## Supplied material
——————
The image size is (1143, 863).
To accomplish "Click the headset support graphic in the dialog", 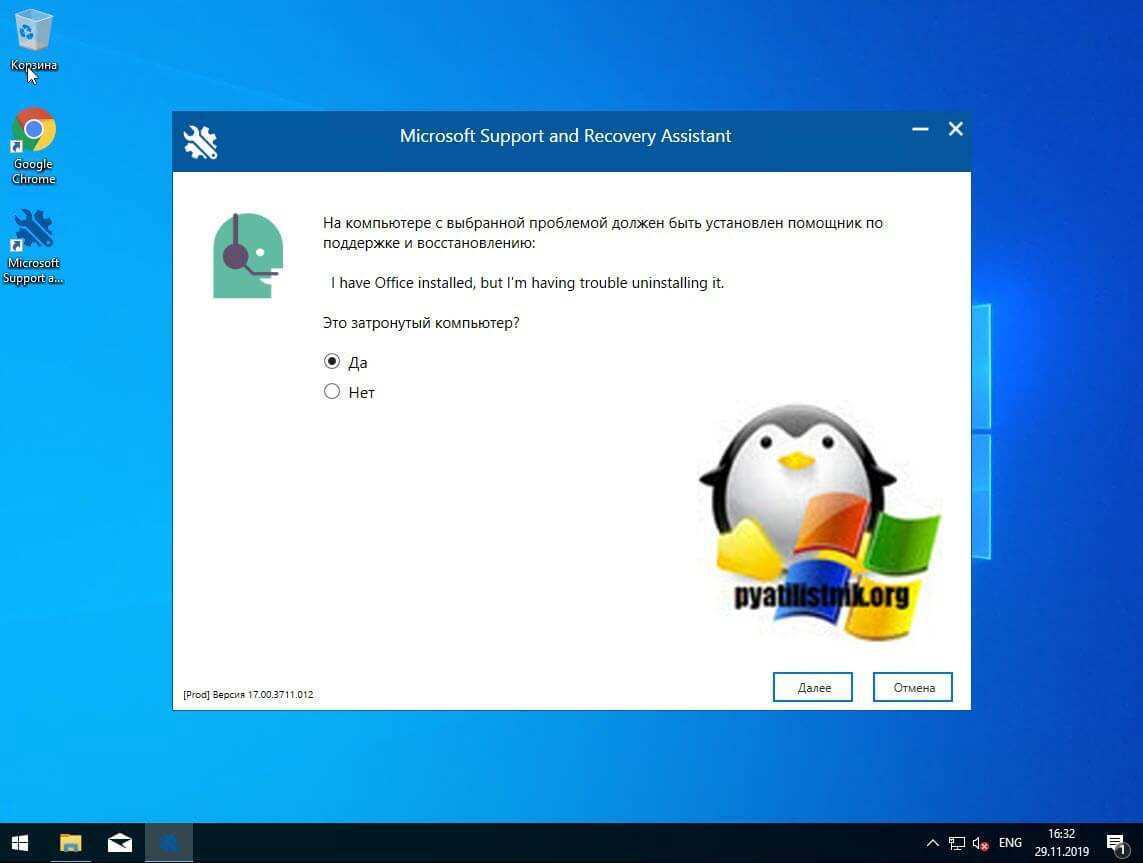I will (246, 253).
——————
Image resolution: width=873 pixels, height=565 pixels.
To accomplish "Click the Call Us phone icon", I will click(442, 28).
——————
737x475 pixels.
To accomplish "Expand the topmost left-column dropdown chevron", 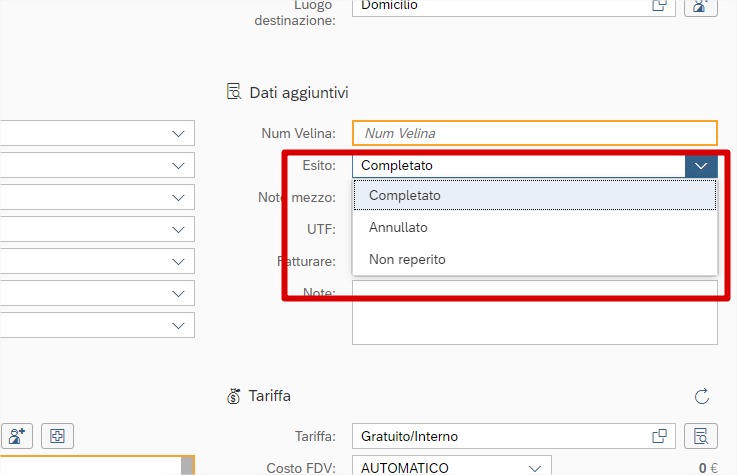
——————
## Your objective
Return a copy of each line in the entries that carries the string "pixels".

## Response area
Image resolution: width=873 pixels, height=565 pixels.
737x475 pixels.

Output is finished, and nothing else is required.